Theremin buying guide
I've been in love with and playing the theremin for almost ten years. I spent a lot of that time learning about the instrument, it's history and the different companies, from R.C.A. in the thirties, to Moog in the sixties, that build and sell theremins. People often ask me what's a good theremin to start with? Here's my guide to help you make that decision!
moog etherwave standard
The Etherwave standard is the best general theremin available. It’s simple and portable and has a five octave range. It can be tuned and has a classic Moog filter built in. It’s housed in a hardwood cabinet and finished with a custom Moog stain. The pitch and volume antennae are detachable and made of ⅜” nickel-plated brass tube. This is the best all round theremin on the market and suited for seasoned players and beginners.
Dan Burns out of Conyers Georgia has been making theremins for over then years. There are many models to choose from starting with the Zep Theremin, (a tip of the hat to Jimmy Page who used the theremin as more of an effect than as a melodic instrument) up to the B-3 Pro Theremin which is housed in a cherry wood or walnut enclosure. The B-3 Deluxe is the model I’m familiar with and it’s a great beginners Theremin. The black wood body is 18” long, which makes it quite playable. It claims to have a 5 octave range but I was only able to get 3 out of mine. It has a pitch and volume knob but no filter. The sound is classic theremin. For around $200, the deluxe model (pictured here) is a pretty good theremin if you want to dip your toes into the ethereal waters!

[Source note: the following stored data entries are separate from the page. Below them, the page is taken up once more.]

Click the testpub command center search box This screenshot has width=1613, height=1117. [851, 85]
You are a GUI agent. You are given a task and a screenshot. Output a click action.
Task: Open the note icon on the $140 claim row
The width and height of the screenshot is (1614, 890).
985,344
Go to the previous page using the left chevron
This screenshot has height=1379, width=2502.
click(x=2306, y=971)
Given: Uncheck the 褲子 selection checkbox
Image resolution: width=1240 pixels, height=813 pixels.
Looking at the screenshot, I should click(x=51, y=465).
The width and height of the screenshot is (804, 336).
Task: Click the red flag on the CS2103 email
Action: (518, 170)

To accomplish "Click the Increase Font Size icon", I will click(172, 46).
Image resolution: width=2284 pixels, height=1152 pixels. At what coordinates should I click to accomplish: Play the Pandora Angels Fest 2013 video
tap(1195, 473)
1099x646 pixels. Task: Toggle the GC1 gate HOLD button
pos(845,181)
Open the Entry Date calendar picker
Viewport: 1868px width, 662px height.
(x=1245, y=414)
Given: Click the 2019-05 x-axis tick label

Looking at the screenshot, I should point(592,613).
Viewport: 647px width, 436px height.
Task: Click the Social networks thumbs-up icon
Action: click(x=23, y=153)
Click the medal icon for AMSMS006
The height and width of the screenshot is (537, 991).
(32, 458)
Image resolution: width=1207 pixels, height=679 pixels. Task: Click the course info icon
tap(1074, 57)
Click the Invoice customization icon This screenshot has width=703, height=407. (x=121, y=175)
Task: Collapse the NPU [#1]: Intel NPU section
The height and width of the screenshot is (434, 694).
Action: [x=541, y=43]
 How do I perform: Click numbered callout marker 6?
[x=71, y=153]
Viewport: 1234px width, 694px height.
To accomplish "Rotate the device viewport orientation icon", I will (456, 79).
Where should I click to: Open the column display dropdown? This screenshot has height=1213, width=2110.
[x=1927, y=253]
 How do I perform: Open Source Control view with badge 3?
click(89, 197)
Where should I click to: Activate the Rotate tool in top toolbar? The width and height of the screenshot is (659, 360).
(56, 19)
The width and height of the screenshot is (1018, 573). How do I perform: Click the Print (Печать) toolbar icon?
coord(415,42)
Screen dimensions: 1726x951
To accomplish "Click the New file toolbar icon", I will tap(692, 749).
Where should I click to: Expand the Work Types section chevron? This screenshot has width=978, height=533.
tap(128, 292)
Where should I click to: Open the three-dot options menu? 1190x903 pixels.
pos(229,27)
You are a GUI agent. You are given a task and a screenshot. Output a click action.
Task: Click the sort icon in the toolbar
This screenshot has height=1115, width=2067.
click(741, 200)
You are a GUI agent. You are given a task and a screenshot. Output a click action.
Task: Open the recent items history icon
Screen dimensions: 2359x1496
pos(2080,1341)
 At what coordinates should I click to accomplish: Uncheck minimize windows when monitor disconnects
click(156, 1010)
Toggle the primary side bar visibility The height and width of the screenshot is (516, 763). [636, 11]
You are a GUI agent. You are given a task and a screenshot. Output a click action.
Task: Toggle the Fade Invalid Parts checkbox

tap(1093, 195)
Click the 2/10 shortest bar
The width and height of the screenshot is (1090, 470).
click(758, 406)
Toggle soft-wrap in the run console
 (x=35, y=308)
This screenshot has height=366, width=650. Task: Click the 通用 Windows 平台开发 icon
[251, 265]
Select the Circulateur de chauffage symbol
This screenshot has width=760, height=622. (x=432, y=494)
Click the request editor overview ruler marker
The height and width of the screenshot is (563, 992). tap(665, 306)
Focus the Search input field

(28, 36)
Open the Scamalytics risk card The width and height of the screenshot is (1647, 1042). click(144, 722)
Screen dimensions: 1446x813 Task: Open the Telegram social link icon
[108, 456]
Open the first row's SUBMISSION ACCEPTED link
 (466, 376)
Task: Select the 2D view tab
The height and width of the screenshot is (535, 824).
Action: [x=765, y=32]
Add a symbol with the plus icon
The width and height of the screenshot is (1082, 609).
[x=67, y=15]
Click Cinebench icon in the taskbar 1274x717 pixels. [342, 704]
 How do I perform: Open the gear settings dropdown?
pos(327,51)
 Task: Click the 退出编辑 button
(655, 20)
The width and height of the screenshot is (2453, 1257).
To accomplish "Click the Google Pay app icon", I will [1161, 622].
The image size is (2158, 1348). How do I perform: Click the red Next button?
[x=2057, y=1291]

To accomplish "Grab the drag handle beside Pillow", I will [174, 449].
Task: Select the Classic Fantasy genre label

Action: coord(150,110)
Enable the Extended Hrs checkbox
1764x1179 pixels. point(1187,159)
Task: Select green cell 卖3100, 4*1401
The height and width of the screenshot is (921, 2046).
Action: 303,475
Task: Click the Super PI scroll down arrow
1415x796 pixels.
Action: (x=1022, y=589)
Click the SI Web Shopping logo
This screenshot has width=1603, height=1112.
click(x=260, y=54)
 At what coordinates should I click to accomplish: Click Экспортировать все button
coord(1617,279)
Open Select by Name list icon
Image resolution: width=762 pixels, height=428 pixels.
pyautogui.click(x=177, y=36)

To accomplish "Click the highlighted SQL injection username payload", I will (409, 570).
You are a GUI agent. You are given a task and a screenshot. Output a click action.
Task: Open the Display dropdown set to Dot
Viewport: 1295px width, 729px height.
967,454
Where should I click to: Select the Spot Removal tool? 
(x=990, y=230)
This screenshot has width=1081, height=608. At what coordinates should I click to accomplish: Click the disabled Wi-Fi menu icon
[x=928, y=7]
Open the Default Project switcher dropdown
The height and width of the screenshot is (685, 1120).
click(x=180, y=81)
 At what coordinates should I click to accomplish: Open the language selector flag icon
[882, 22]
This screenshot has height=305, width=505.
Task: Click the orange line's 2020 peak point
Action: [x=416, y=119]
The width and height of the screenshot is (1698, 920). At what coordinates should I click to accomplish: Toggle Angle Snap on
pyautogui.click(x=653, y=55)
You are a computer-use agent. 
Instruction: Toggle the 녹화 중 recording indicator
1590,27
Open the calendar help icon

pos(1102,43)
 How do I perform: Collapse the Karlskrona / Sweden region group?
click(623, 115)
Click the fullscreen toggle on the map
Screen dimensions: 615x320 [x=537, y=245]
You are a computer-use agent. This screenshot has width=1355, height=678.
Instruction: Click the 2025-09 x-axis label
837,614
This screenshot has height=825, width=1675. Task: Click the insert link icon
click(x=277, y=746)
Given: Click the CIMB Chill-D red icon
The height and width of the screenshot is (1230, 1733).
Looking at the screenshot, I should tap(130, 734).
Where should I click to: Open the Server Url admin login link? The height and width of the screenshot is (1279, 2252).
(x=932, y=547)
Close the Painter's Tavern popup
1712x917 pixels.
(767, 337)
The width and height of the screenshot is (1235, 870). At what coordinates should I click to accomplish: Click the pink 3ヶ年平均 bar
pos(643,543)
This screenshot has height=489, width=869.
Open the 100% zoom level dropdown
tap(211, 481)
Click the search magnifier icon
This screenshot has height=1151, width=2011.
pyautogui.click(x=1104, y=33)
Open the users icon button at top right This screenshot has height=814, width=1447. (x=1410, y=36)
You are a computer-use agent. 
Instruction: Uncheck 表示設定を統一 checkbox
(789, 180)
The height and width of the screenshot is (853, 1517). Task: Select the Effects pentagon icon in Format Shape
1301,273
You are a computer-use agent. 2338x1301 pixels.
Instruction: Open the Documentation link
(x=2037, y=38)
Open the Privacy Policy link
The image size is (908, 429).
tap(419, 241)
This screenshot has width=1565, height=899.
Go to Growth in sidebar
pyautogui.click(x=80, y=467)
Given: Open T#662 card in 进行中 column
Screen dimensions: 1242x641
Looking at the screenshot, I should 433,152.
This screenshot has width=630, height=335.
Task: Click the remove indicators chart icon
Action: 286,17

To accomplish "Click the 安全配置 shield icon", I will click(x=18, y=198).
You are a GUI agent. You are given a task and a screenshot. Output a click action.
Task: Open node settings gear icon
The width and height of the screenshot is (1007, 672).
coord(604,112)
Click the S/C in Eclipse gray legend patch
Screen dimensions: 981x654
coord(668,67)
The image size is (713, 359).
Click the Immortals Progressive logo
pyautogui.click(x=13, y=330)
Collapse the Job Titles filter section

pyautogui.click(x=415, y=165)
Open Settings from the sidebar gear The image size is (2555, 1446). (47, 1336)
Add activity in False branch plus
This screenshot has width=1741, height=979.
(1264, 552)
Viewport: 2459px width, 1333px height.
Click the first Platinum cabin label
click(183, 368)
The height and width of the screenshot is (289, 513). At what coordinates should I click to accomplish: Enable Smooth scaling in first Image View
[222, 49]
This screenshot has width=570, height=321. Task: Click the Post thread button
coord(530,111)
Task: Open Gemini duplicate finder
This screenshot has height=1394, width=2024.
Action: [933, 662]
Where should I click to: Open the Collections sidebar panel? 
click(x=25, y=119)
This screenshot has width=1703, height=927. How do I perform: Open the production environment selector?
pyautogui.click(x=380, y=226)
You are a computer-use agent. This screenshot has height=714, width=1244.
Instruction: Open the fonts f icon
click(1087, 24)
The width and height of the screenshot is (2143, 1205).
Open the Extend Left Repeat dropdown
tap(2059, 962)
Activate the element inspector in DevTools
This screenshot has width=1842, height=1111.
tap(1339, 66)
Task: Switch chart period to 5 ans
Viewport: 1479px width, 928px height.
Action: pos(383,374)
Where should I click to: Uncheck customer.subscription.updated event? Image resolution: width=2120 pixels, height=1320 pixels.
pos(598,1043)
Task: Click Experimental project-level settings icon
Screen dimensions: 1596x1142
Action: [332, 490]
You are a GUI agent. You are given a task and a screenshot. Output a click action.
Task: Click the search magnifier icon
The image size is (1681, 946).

The Theremini is an interesting instrument. It’s housed in a cool white plastic space ship shaped body with built in volume antennae. The pitch antennae is detachable and can be stored in a nifty compartment in the theremin’s belly. The Theremini is not a true theremin. It’s sounds are produced digitally and the circuitry is based on Moog’s Animoog digital synthesizer. The plus side is it has a whole bunch of neat preset sounds and one that sounds like close to a real theremin. You can also play it like a real theremin or you can put training wheels on it and use the built in autotune to help you hit the right notes.
Open Theremin V4
open source theremin
Designed by Urs Gaundenz an electronics engineer out of Switzerland,the Open theremin is built around an Arduino board and uses open source software to power its sound engine. This is a great theremin. It comes in semi kit form and is easy to put together. It boasts 8 pre programmed sounds and has a really nice range. The CV outputs for the pitch and volume antennae are a great feature especially for those who are into modular synthesis and are looking for interesting ways to control their synths. It has an ⅛” output jack and gets it’s power from a USB-C port so you can use a computer or smartphone charger.